▶ Exercise: Could you repeat word for word only the lines from the one containing "Where should I click to: Click the 編集者" to the last line of the data below?

▶ Record set:

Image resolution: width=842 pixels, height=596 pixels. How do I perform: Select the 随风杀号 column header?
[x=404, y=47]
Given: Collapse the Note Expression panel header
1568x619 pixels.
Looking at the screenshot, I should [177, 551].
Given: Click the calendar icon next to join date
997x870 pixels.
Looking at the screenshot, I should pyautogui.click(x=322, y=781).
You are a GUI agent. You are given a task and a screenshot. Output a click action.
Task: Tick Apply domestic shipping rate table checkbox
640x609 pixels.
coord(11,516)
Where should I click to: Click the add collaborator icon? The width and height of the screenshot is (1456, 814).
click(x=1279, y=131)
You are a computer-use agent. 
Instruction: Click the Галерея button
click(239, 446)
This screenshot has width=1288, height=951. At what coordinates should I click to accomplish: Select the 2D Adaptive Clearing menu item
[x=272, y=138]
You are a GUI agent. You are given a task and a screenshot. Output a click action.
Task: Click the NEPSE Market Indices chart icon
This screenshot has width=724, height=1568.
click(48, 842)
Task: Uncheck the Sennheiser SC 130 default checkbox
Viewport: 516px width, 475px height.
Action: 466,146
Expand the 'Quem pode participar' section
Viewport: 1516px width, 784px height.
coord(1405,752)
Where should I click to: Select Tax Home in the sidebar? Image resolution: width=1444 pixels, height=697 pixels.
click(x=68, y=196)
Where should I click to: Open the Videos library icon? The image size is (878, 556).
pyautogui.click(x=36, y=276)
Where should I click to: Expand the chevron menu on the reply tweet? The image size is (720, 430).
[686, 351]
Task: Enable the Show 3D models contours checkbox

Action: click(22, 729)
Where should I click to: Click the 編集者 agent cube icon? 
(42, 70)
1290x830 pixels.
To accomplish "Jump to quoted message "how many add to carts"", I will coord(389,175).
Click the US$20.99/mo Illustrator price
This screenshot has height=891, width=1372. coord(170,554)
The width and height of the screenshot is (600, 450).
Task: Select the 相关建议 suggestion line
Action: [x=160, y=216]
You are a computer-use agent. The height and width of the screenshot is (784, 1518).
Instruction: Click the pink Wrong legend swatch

▶ The completed task:
Where should I click to: Click the 編集者 agent cube icon? 
(42, 70)
1290x830 pixels.
To accomplish "Jump to quoted message "how many add to carts"", I will coord(389,175).
Click the US$20.99/mo Illustrator price
This screenshot has height=891, width=1372. coord(170,554)
The width and height of the screenshot is (600, 450).
Task: Select the 相关建议 suggestion line
Action: [x=160, y=216]
You are a computer-use agent. The height and width of the screenshot is (784, 1518).
Instruction: Click the pink Wrong legend swatch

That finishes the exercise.